A Multi-Task Foundation Model for Wireless Channel Representation Using Contrastive and Masked Autoencoder Learning

Guler, Berkay, Geraci, Giovanni, Jafarkhani, Hamid

arXiv.org Artificial Intelligence 

This work has been submitted to the IEEE for possible publication. Abstract--Current applications of self-supervised learning to wireless channel representation often borrow paradigms developed for text and image processing, without fully addressing the unique characteristics and constraints of wireless communications. T o bridge this gap, we introduce ContraWiMAE, Wireless Contrastive Masked Autoencoder, a transformer-based foundation model that unifies masked reconstruction and masked contrastive learning for wireless channel representation. Our key innovation is a new wireless-inspired contrastive objective that exploits the inherent characteristics of wireless environment, including noise, fading, and partial observability, as natural augmentation. Through extensive evaluation on unseen scenarios and conditions, we demonstrate our method's effectiveness in multiple downstream tasks, including cross-frequency beam selection, line-of-sight detection, and channel estimation. ContraWiMAE exhibits superior linear separability and adaptability in diverse wireless environments, demonstrating exceptional data efficiency and competitive performance compared with supervised baselines under challenging conditions.
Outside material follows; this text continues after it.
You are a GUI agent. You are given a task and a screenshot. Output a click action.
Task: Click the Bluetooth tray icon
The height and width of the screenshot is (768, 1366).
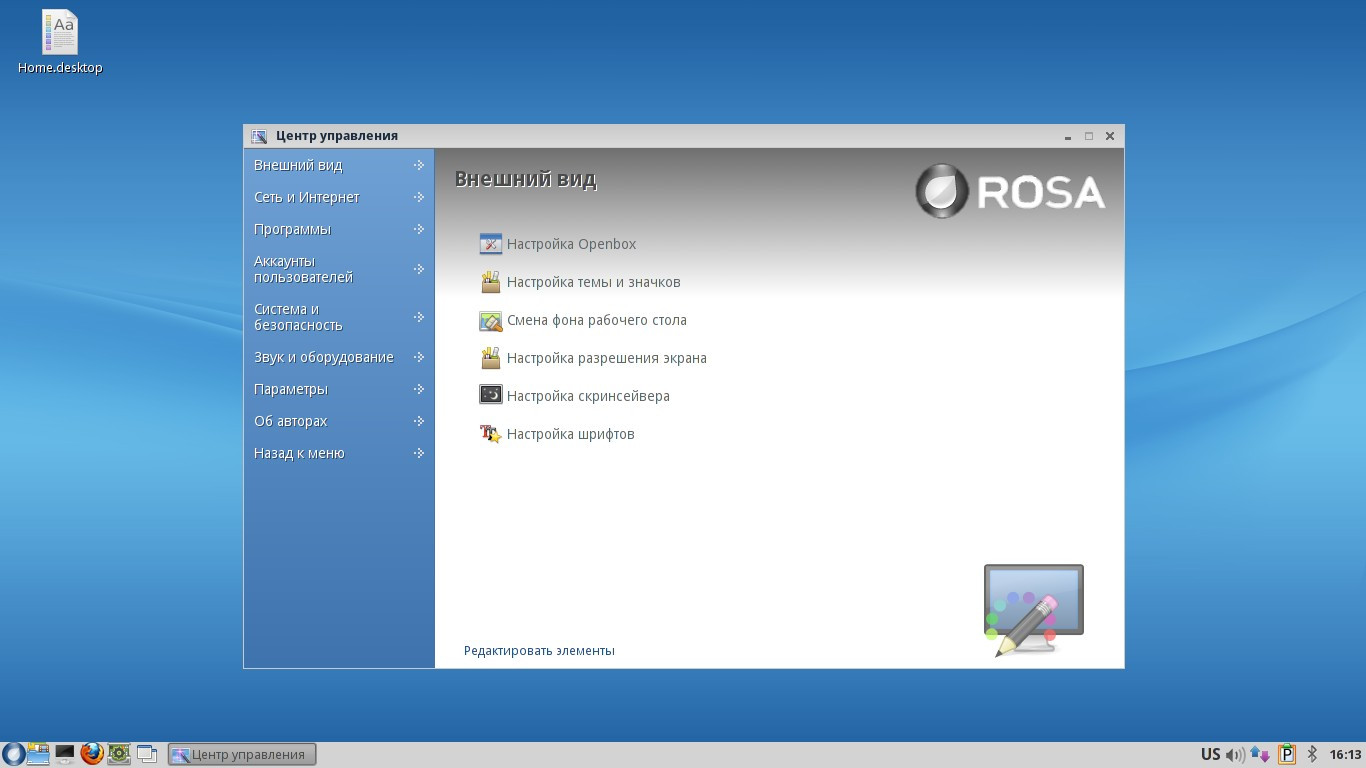click(1313, 754)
Comparative evaluations against a state-of-the-art wireless channel foundation model confirm the superior performance and data efficiency of our approach, highlighting its potential as a powerful baseline for future research in self-supervised wireless channel representation learning. T o foster further work in this direction, we release the model weights and training pipeline for ContraWiMAE. Large-scale self-supervised pretraining has transformed the fields of natural language processing and computer vision. This paradigm leverages diverse datasets and proxy objectives to learn broadly transferable representations, in contrast to traditional task-specific training approaches [2]-[4]. By de-coupling feature learning from downstream tasks, it enables efficient, task-specific adaptation. Models following this two-stage strategy--computationally intensive pretraining followed by lightweight adaptation--are commonly referred to as foundation models [5].